Archive for the ‘Methodology’ Category

Eureka II: Why pair programming rubs me the wrong way

Tuesday, January 26th, 2010

I’ve never liked the idea of pair programming.  I was involved with it once, and it was a complete cluster [expletive deleted]. But even ignoring those experiences, I still have a visceral reaction to hearing the words “pair programming”. It wasn’t until I read a blog titled “50 Strategies For Making Yourself Work” that it dawned on me.  It was the following quote:

You’ll be less likely to slack off if someone else is counting on you to perform.

What’s interesting is that this wasn’t an article about pair programing; it didn’t even have anything to do with software development.  But as I read this, I had the mental image of somebody standing over my shoulder, watching every little thing I did. I don’t work well in that situation. Yes, performance anxiety. Things that would have taken me five minutes to complete would then become ten.

I think the visceral reaction comes from the lack of trust that pair programming communicates. “You’ll be less likely to slack off if someone else is counting on you to perform” means “you cannot be trusted to work on your own, so we’re going to set someone right beside you and have them watch your every move.” In my mind, knowing that someone is depending upon me to get something to them by the end of the day is all I need to get things done; I don’t need someone to watch over me as I do it. If knowing someone depends upon your work doesn’t keep you from slacking off, why would someone staring over your shoulder?

What are the other reasons?

  1. You’ll have to have a 100% increase in productivity just to break even. Because there will now be two people doing the work of one, that “work unit” will need to become 100% more productive.
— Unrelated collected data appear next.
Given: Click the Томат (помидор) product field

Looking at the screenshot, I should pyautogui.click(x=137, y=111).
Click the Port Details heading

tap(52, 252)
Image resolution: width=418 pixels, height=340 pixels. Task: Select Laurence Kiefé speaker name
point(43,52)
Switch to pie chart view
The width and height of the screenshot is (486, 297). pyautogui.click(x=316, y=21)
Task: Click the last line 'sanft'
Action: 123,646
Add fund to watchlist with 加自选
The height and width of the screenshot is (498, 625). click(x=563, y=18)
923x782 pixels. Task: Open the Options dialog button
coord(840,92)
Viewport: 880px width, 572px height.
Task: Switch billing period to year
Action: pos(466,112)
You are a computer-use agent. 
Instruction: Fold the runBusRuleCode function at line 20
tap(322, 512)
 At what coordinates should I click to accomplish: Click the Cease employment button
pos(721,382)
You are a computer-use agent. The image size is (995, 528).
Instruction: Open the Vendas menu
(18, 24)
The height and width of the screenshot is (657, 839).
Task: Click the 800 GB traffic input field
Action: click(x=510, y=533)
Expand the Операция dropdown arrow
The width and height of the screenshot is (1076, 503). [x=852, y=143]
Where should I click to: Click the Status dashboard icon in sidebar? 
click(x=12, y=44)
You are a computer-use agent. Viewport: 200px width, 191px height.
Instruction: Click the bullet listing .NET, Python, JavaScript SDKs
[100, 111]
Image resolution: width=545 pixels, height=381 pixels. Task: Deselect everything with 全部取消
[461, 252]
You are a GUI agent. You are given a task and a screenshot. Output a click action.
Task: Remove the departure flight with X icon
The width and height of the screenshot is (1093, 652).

While I do see some productivity increases in pairing (for example, catching the mistake of using a = instead of a ==, or other similar ‘typo’ bugs), but I cannot imagine how paring would double productivity. And if the pair does manage to double their productivity, that’s just breaking even. No benefit.
  2. You lose your individuality. You’re now basically working with a punch clock, given that you have to coordinate your time with your pair. Let’s say you’re used to varying your commute time based upon traffic conditions. No more, now that you have to arrive (and leave) with your pair. Need to duck out to see your kid’s school play, go to the doctor, just get out of the office for a while and grab a coffee. Nope, no way, nada. You’ve become a sycophant in the corporate rat race. Yes, the people you use to laugh at. Now you’re one of them, thanks to pairing.
  3. With the loss of individuality comes the loss of creativity. Having a pair will impact your trial-and-error process (because nobody likes to have people watch their failures, and trial-and-error is more error than anything else), as well as the time you just need to sit there and think something out. Yes, sometimes a pair will be useful when thinking something (particularly with the hard stuff), but most of the time it isn’t.
  4. Interrupaloosa! You’ve managed to figure something out, you’re typing away wildly, your hands barely keeping up with your thought process when: “Um, hey, wait. What does that do?” says your pair. The sound you hear are the boxcars of your thought process being crushed as the train flies off the tracks. Interruptions from the general business day are bad enough, but when you’re joined at the hip by an endless stream of interruptions, you’re productivity is going to plummet. Just like your train of thought goes rolling end over end down the steep canyon.

So there you go. There are my reasons for not liking pair programming. I’m standing by, awaiting the Agile police to come and take me away for having the audacity to doubt The One True Methodology.

Why unit testing alone is not enough

Wednesday, January 6th, 2010

Sometimes we can fall into a false sense of security when we see all our unit tests pass. But sometimes we forget that the application must also run, and unit tests do not cover that.

facepalm

Urgh.

There was a refactoring push recently to smooth out the build process for a web application I work with. The .war file being generated was getting bloated, and it was due to many unneeded .jar files being included during the build. The refactoring process involved using some dependency-checking functions with maven. It was a labor-intensive and iterative process. After a few days, it was thought that the effort had completed. After all, maven was no longer complaining about either unreferenced .jars, or required .jars not being found. Not only were there no compile errors, there weren’t any warnings, either. Things looked very good.

That is, until we deployed and tried to start the server. The application server barfed almost immediately after starting the application. The problem: overzealous removal of .jar files from the project’s .pom file. The root problem was that we were looking at compile-time dependencies to determine if .jar files could be removed, we weren’t taking runtime dependencies into account. The fix was to include the dependent .jar files with a “runtime” scope in our .pom files.

The moral of this story is that while unit tests are great, and an amazing tool to reduce project defect count (particularly when used in conjunction with Test Driven Development), it’s not the end-all test tool. In this case, the .pom files, as well as any other changes from the refactor, should not have been committed to source control until after the application was actually deployed (locally, on the developer’s workstation), and put through it’s paces.